# FrozenLake-v0

In [1]:
import gym
import torch

In [2]:
def fit_q_table(env,
          episodes=10_000,
          validate_n=1000,
          validation_episodes=100,
          learning_rate=0.1,
          epsilon=1.0, epsilon_decay=0.99995, epsilon_min=0.1,
          discount_factor=0.99,
          verbose=True):

    q_table = torch.zeros((env.observation_space.n, env.action_space.n))

    best_q_table = q_table.clone()
    best_score = 0.0

    for ep in range(1, episodes+1):
        state = env.reset()
        done = False
        total_reward = 0

        while not done:
            # Determine action via exploration or explotation according to random value
            if torch.rand(1).item() < epsilon:
                action = env.action_space.sample()
            else:
                action = torch.argmax(q_table[state]).item()

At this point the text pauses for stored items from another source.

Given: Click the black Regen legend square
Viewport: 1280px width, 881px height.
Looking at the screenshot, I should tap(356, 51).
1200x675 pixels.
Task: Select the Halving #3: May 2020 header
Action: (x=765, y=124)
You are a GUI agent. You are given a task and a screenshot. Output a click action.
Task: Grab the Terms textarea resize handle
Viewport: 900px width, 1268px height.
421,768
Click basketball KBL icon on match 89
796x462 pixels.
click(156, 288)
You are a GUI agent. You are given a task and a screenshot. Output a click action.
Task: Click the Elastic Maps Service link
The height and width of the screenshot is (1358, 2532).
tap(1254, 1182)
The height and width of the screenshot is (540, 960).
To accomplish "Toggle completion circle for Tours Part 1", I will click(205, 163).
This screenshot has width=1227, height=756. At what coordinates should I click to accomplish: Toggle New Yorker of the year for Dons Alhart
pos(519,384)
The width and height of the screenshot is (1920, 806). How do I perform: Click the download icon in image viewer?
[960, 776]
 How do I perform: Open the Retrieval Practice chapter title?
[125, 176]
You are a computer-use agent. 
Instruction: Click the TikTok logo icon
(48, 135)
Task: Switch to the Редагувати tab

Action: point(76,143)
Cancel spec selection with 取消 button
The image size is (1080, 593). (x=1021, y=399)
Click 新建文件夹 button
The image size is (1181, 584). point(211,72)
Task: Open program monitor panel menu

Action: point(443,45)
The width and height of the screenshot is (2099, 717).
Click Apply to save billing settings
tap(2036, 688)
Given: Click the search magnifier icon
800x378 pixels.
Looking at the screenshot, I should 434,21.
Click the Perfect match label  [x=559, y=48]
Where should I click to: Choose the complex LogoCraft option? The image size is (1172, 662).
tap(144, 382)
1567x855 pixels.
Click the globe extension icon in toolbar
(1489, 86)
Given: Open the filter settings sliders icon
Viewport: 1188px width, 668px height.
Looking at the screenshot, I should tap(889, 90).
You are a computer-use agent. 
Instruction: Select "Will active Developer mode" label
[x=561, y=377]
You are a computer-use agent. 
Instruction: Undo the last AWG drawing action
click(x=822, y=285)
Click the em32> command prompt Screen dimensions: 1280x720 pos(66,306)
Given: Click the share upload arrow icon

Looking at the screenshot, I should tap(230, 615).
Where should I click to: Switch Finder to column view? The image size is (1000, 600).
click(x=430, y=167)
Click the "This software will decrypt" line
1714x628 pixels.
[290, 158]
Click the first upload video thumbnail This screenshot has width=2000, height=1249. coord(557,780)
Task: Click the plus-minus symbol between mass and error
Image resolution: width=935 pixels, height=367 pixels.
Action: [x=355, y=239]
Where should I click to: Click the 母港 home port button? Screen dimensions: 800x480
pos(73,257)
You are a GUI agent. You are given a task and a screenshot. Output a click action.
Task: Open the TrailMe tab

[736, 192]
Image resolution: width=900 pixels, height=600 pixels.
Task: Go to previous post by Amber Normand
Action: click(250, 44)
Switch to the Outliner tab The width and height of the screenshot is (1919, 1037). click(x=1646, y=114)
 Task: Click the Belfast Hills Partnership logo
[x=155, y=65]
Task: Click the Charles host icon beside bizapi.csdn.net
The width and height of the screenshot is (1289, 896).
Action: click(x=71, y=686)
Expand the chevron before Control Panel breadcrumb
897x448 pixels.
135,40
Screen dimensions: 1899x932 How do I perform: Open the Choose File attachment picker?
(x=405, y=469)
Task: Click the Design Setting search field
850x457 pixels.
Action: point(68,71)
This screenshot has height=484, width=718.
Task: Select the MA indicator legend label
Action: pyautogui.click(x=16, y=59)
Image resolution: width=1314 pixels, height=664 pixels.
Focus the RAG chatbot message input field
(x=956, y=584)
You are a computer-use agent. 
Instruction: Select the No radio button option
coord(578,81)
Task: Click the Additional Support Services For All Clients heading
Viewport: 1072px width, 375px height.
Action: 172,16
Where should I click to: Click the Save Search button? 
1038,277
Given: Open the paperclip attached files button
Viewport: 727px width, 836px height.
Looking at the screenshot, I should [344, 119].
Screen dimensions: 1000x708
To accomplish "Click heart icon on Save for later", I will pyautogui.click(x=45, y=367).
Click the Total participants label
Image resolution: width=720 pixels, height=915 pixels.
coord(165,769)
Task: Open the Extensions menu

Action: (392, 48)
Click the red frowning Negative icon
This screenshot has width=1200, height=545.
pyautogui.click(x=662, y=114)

            new_state, reward, done, _ = env.step(action)
            total_reward += reward
            # update q table using bellman's equation
            target_value = torch.max(q_table[new_state])
            q_table[state, action] += learning_rate*(reward + discount_factor*target_value - q_table[state, action])   

            state = new_state

        # update exploration probability
        if epsilon > epsilon_min:
            epsilon *= epsilon_decay    

        if ep % validate_n == 0:
            rewards = play_episodes(env, q_table, episodes=validation_episodes)
            mean_reward = rewards.mean().item()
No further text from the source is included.